Bab Sholat Jenazah
A. Keutamaan Shalat Jenazah
Dari
Abu Hurairah Radhiyallahu Anhu, ia
menceritakan; bahwa Rasulullah pernah bersabdah:
“Barang siapa yang mendatangi
jenazah hingga ia menshalatkannya, maka baginya pahala satu qirath. Barang
siapa ikut mengantarkannya sampai kepemakaman, maka baginya pahala sebanyak dua
qirath. Seseorang bertanya: apa yang dimaksud dua qirath itu, wahai Rasulullah?
Beliau menjawab : Yaitu seperti dua gunung yang besa.” (H.R
Muttafaqun ‘Alaih)
B. Hukum Shalat Jenazah
Meurut
kesepakatan para ulama, hukum shalat jenazah yang dilakukan atas diri seorang
muslim maupun muslimah adalah fardhu kifayah. Dengan pengertian, apabila telah
dikerjakan bagi sebagian orang, maka tidak ada lagi kewajiban bagi sebagian
lainnya. Yang menjadi landasan dari pendapat ini adalah hadits dari Abu
hurairah Radhiyallahu Anhu berikut
ini:
“Nabi Shalallahu Alaihi wa Sallam pernah
mendatangi seorang laki-laki yang meninggal dunia, namun masih mempunyai
tanggungan hutang. Lalu belaiu bertanya: Apakah ia meninggalkan harta yang
dapat membayar hutangnya? Jika ternyata ia meninggalkan harta yang dapat
membayar hutangnya, maka beliau akan menshalatkannya. Jika tidak, maka beliau
bersabda kepada kaum muslmin yang hadir pada saat itu: Shalatkanlah teman
kalian ini.”
C. Syarat Shalat Jenazah
Syarat
shalat jenazah sama seperti shalat-shalat lainnya seperti thaharah, wudhu’ atau
tayamum, menghadap kiblat dan niat. Adapun perbedaan dengan shalat lainnya
adalah, bawa shalat jenazah ini boleh dikerjakan setiap waktu, baik pada
waktu-waktu yang diijinkan maupun waktu-waktu yang dilarang.

####################

◆ **SOAL YANG DIBERIKAN 1**:
Tuliskan kembali bagian teks tentang shalat jenazah, mulai dari "Bab Sholat Jenazah" dan terus sampai "itu, wahai Rasulullah?", tanpa perubahan apa pun.
◆ **SOAL YANG DIBERIKAN 2**:
Pada catatan, ganti "screenshot" dengan "capture" di baris-baris mulai dari baris yang memuat "Click the heading 'Check and debug'" dan terus sampai baris yang memuat "click(92, 88)". Tuliskan hanya baris-baris tersebut dengan bagian lain tetap sama.

Entri tentang menemukan kata dan elemen
####################

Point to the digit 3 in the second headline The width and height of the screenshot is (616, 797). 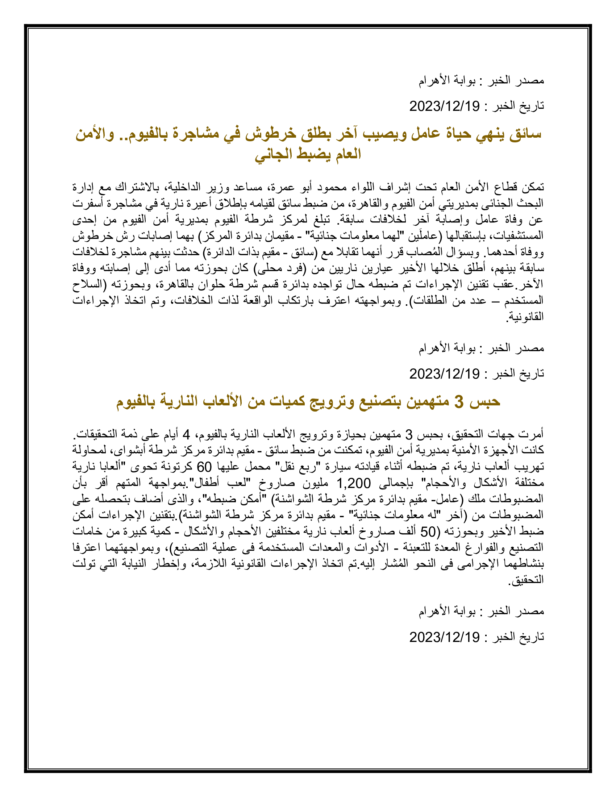[x=459, y=401]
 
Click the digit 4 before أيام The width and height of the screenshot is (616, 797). [x=186, y=434]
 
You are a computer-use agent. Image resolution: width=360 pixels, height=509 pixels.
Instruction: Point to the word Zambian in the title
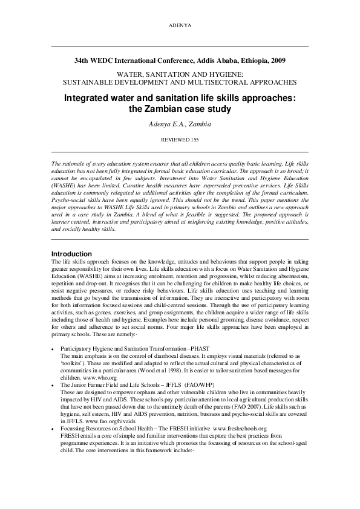[x=162, y=109]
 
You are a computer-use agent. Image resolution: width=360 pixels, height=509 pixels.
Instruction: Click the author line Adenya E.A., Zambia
[x=180, y=124]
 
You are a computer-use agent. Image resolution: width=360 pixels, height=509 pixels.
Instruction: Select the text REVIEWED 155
[x=180, y=138]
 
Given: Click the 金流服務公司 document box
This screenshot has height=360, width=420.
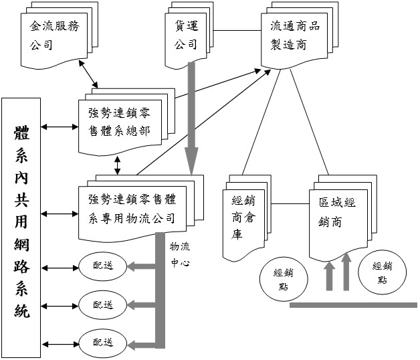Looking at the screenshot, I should tap(50, 37).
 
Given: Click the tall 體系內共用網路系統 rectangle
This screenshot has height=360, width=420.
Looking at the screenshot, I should tap(21, 224).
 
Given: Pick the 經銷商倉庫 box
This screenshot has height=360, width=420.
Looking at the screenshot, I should tap(241, 217).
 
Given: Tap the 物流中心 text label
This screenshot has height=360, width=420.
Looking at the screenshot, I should tap(180, 255).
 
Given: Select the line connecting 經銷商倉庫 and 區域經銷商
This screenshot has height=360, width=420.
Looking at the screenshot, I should tap(290, 204).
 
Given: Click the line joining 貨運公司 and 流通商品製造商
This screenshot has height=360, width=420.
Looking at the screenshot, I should tap(238, 31).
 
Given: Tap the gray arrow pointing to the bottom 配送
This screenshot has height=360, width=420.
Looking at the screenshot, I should tap(144, 345).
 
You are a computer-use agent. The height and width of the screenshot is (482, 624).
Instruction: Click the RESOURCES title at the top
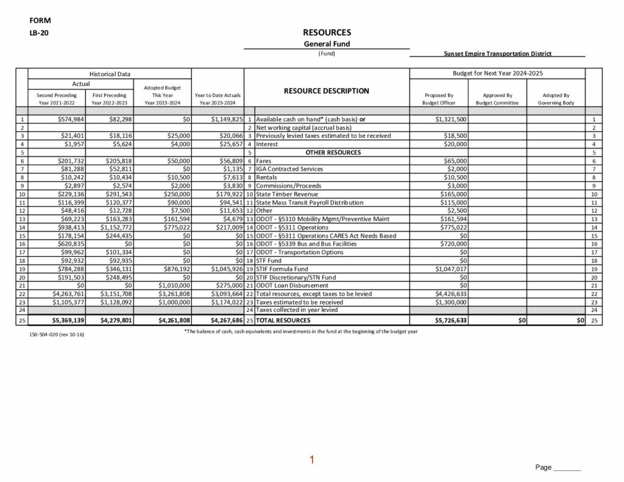[327, 32]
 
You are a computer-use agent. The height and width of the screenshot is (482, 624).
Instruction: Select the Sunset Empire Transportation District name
[498, 54]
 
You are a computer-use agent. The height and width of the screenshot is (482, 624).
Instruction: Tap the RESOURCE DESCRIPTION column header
[326, 91]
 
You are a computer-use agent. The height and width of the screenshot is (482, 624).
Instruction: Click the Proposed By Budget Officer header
[439, 99]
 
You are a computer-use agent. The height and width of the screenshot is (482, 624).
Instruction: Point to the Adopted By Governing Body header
[556, 99]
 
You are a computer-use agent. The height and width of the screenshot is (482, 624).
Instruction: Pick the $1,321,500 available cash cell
[451, 119]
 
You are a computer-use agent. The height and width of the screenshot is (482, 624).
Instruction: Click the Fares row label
[265, 161]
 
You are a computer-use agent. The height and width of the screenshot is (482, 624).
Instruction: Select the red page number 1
[311, 459]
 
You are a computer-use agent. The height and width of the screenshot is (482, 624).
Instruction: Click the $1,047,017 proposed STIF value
[451, 269]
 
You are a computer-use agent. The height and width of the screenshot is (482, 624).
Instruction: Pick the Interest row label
[267, 144]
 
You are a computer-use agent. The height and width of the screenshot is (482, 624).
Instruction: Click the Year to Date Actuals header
[218, 99]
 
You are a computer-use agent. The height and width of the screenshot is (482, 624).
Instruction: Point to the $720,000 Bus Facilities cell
[453, 244]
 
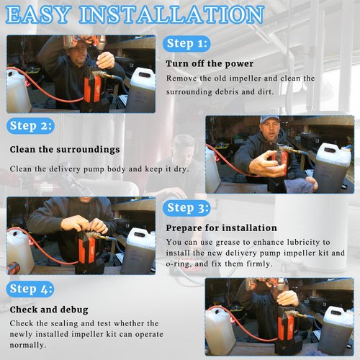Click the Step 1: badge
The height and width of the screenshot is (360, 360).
click(186, 44)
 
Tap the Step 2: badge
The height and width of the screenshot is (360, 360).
click(30, 126)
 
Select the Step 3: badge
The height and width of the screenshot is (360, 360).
click(186, 208)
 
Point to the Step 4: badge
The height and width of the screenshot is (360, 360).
click(30, 289)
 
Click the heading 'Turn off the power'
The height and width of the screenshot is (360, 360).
click(210, 63)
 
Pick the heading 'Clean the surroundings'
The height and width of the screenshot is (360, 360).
click(65, 149)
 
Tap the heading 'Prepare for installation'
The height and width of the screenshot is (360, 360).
click(221, 228)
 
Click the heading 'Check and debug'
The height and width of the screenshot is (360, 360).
click(49, 310)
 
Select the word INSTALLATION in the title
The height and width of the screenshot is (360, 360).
click(171, 15)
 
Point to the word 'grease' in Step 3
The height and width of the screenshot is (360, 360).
click(228, 243)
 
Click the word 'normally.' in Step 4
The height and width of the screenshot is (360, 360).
click(28, 345)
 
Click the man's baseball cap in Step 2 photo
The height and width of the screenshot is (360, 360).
click(270, 119)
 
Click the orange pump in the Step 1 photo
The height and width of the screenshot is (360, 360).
click(92, 88)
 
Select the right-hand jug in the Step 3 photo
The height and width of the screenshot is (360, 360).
click(138, 251)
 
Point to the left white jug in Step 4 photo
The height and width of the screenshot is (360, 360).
click(220, 328)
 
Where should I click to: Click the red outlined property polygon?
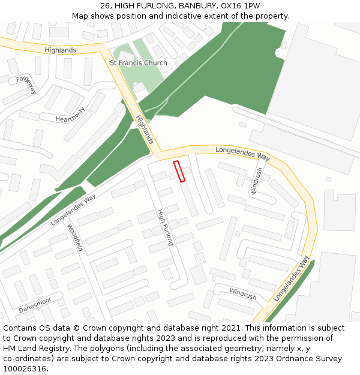point(179,171)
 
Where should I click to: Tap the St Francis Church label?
point(139,63)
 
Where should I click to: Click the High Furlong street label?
point(165,227)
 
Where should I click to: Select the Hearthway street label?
point(70,115)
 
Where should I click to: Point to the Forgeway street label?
point(27,85)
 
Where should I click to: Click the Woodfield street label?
point(74,238)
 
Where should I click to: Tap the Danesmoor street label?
point(35,305)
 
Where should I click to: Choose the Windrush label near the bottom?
point(242,294)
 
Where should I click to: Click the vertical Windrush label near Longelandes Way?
point(257,181)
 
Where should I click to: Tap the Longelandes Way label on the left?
point(73,209)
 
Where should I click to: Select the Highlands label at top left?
point(60,50)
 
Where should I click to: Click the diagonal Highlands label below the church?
point(145,130)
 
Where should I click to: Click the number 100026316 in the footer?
point(25,369)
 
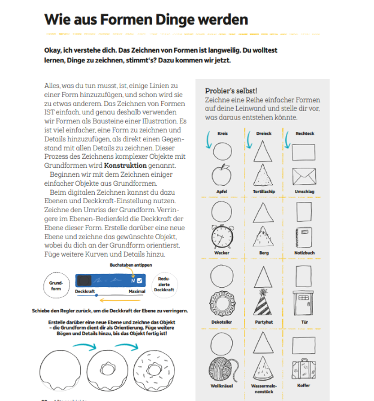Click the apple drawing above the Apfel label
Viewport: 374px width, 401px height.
222,176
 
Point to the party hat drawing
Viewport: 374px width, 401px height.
264,302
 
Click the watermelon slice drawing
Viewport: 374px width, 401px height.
264,367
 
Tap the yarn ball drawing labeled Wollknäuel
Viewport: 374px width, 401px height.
222,367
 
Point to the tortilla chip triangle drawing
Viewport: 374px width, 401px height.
264,175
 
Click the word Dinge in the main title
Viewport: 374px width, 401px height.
165,20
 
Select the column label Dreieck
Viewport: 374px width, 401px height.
264,134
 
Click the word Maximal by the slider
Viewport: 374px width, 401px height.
137,292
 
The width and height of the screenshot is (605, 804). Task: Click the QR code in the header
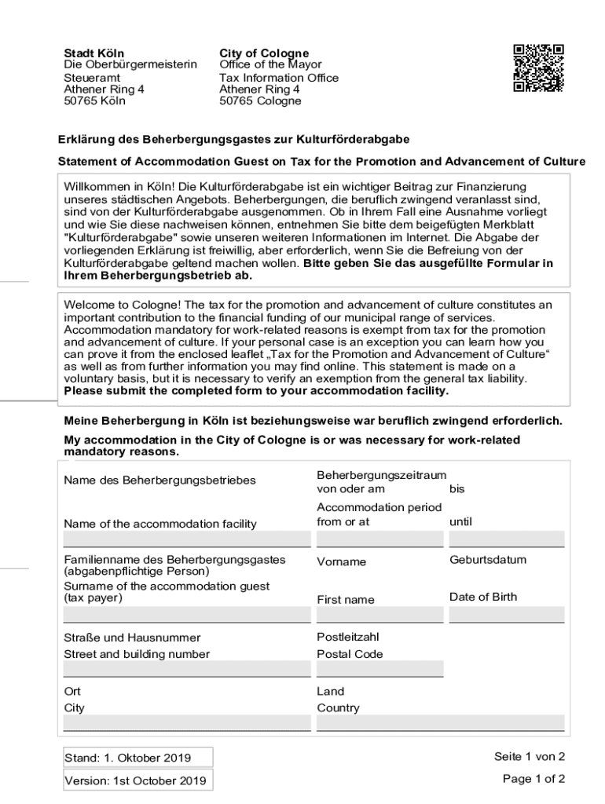538,68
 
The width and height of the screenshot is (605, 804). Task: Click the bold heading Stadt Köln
94,53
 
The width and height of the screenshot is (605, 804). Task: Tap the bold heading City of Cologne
264,53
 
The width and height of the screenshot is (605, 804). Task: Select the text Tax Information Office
279,78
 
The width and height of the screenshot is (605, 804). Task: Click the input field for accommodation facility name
186,539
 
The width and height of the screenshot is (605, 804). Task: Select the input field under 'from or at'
380,539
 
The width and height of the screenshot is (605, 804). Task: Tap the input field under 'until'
506,539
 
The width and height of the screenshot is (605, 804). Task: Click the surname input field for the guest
186,615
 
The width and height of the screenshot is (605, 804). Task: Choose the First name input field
380,615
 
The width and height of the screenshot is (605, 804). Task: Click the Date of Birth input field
506,615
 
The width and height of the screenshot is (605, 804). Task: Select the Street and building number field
186,669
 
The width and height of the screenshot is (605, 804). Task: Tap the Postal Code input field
380,669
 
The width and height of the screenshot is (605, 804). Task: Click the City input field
186,723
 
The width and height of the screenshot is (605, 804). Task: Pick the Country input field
440,723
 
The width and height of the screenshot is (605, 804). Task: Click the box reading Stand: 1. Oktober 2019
138,758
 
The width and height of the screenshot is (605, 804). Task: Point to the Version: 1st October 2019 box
138,780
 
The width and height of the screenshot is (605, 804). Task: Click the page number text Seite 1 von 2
530,757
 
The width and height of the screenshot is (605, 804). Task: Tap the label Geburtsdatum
488,560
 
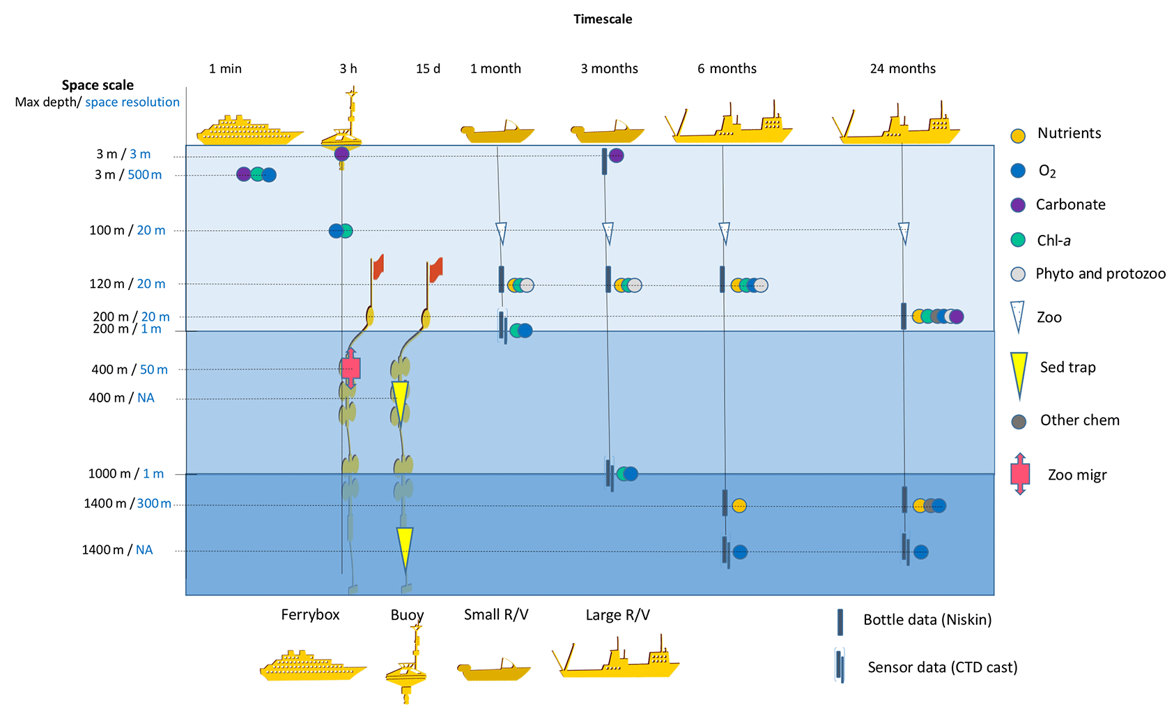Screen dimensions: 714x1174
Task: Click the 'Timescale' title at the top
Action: (x=603, y=20)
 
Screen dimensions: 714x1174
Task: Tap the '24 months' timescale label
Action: (x=902, y=68)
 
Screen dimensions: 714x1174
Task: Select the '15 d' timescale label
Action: (x=428, y=68)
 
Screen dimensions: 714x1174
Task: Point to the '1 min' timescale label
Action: (x=225, y=68)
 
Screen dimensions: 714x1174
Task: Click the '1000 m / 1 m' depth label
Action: (x=126, y=474)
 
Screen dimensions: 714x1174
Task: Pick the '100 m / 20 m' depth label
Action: (x=128, y=230)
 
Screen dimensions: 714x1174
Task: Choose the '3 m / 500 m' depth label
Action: (x=128, y=175)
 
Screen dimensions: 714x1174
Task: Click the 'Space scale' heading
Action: (x=98, y=85)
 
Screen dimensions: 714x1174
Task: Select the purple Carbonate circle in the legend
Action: (x=1018, y=205)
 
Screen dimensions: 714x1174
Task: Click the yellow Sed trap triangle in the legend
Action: (x=1019, y=374)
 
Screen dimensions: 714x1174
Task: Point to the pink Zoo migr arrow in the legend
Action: (x=1020, y=474)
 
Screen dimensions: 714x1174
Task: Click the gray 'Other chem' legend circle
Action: (x=1019, y=422)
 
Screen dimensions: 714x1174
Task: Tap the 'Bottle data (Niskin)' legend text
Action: (x=927, y=620)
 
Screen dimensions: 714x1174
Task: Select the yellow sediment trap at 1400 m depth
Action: (x=405, y=547)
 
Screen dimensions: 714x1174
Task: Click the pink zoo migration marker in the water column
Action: (x=351, y=367)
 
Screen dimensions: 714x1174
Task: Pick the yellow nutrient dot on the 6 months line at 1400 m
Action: (x=739, y=506)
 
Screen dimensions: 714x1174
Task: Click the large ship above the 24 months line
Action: (x=899, y=125)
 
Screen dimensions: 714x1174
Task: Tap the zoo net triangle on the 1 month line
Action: (x=500, y=233)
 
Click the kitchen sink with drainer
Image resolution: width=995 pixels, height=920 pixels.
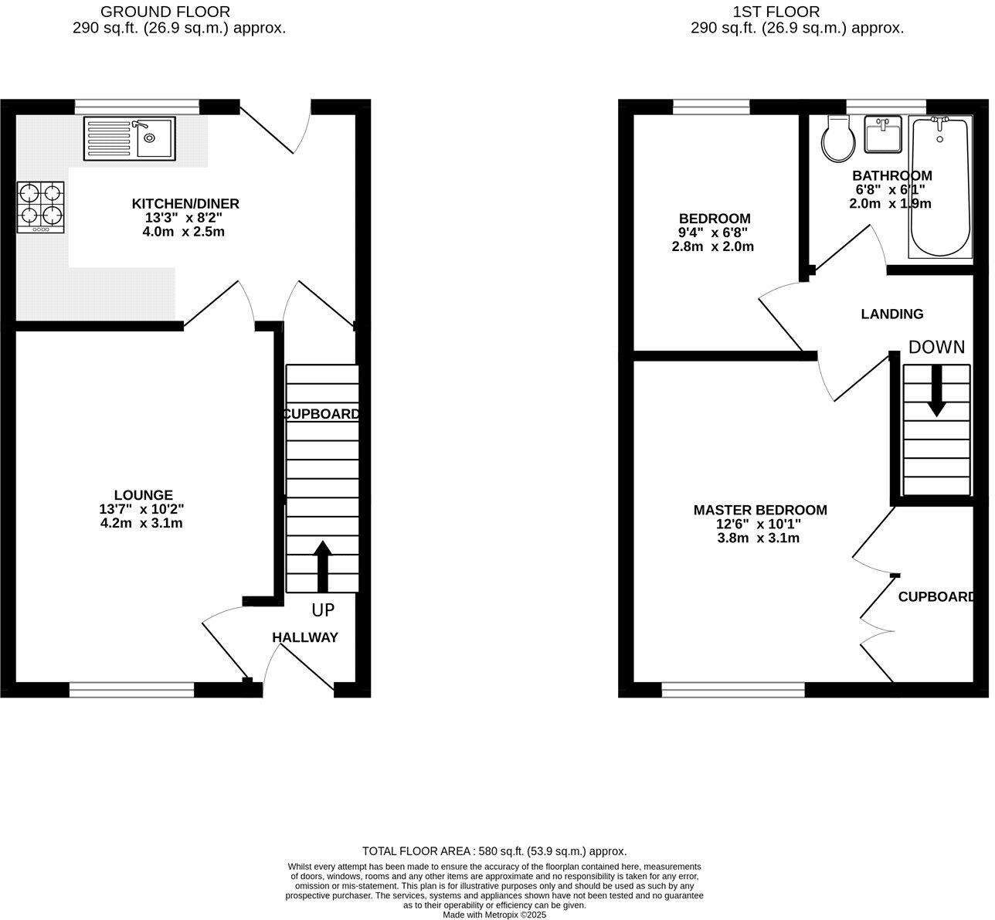[x=130, y=138]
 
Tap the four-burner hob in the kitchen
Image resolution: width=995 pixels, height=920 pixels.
[x=42, y=206]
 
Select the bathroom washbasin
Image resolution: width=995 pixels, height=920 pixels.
[x=883, y=134]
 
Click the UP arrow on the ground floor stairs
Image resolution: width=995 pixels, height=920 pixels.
[x=322, y=566]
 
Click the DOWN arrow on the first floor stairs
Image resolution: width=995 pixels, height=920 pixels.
[x=936, y=390]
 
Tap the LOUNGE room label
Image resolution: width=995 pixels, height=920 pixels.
[x=143, y=495]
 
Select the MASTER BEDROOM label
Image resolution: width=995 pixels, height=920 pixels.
[x=760, y=510]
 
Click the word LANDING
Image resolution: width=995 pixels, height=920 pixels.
[x=892, y=314]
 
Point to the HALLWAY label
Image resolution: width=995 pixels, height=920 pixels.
[x=305, y=637]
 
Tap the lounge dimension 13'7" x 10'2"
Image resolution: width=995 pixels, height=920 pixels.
[x=141, y=509]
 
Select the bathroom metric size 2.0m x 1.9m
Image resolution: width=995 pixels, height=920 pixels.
[x=891, y=204]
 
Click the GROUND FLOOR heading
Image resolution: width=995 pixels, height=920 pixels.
[x=165, y=12]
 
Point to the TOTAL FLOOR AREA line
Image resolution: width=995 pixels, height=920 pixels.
[x=494, y=850]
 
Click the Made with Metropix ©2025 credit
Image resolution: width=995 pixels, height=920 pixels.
[x=494, y=915]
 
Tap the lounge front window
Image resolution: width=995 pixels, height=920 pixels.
[x=131, y=690]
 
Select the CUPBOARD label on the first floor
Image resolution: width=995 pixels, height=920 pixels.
[x=935, y=597]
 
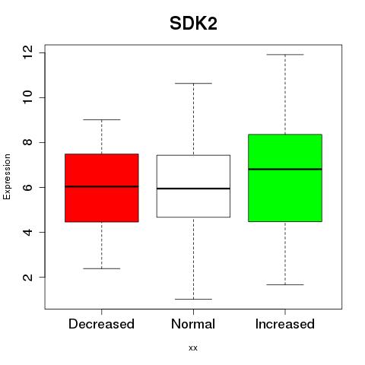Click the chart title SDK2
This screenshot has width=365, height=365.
193,24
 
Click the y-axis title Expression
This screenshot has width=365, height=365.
7,176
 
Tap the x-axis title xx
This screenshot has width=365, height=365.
193,348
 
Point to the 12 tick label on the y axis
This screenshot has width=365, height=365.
27,52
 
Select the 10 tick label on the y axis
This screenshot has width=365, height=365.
27,97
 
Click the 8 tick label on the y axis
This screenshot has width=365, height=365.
27,142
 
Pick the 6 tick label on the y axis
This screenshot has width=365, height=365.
27,187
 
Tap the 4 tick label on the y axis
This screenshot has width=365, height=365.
27,232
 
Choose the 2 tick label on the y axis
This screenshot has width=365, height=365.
27,277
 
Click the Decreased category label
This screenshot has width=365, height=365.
101,324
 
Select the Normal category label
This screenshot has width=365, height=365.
193,324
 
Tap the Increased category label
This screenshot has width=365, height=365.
285,324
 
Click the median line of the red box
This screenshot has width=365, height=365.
102,186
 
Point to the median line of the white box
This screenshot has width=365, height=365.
193,189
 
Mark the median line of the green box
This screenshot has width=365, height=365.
285,169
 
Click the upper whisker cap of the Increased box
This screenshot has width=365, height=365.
285,55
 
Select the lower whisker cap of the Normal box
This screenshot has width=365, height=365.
193,299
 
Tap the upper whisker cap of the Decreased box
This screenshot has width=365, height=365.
102,119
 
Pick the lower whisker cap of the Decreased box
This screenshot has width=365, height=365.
102,268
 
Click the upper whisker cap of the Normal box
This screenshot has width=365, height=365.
193,83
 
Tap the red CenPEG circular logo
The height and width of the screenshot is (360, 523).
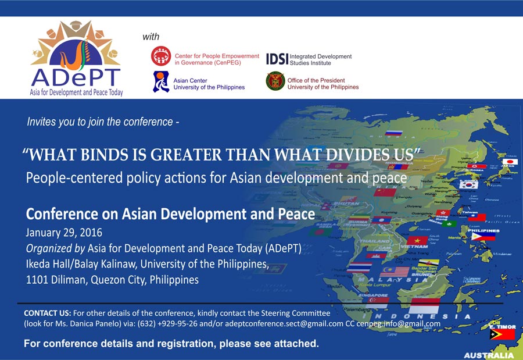coord(161,56)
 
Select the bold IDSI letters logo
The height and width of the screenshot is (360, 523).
coord(276,59)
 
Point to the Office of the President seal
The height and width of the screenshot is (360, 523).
coord(275,82)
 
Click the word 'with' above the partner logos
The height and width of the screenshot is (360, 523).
coord(151,37)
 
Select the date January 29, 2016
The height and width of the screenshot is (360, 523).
coord(64,233)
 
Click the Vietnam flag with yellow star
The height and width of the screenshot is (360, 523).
coord(417,240)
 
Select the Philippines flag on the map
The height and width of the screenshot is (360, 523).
coord(483,235)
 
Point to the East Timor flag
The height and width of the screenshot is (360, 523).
coord(503,334)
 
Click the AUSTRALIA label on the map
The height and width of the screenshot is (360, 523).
coord(489,355)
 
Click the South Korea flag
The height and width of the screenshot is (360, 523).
coord(468,184)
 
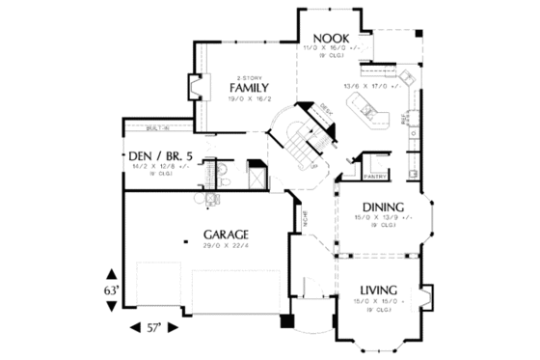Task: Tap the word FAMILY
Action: tap(250, 89)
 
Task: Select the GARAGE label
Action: tap(227, 234)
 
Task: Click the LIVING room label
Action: tap(381, 291)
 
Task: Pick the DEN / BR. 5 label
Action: tap(162, 155)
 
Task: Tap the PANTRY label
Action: tap(375, 177)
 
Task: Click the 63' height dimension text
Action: tap(112, 290)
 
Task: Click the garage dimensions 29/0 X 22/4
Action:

####################

◆ **JAWABAN TERTULIS 1**:
Bab Sholat Jenazah
A. Keutamaan Shalat Jenazah
Dari
Abu Hurairah Radhiyallahu Anhu, ia
menceritakan; bahwa Rasulullah pernah bersabdah:
“Barang siapa yang mendatangi
jenazah hingga ia menshalatkannya, maka baginya pahala satu qirath. Barang
siapa ikut mengantarkannya sampai kepemakaman, maka baginya pahala sebanyak dua
qirath. Seseorang bertanya: apa yang dimaksud dua qirath itu, wahai Rasulullah?

◆ **JAWABAN TERTULIS 2**:
Click the heading 'Check and debug'
The height and width of the capture is (360, 360).
click(49, 310)
 
Select the word INSTALLATION in the title
The height and width of the capture is (360, 360).
click(171, 15)
 
Point to the word 'grease' in Step 3
The height and width of the capture is (360, 360).
click(228, 243)
 
Click the word 'normally.' in Step 4
The height and width of the capture is (360, 360).
click(28, 345)
 
Click the man's baseball cap in Step 2 photo
The height and width of the capture is (360, 360).
click(270, 119)
 
Click the orange pump in the Step 1 photo
The height and width of the capture is (360, 360).
click(92, 88)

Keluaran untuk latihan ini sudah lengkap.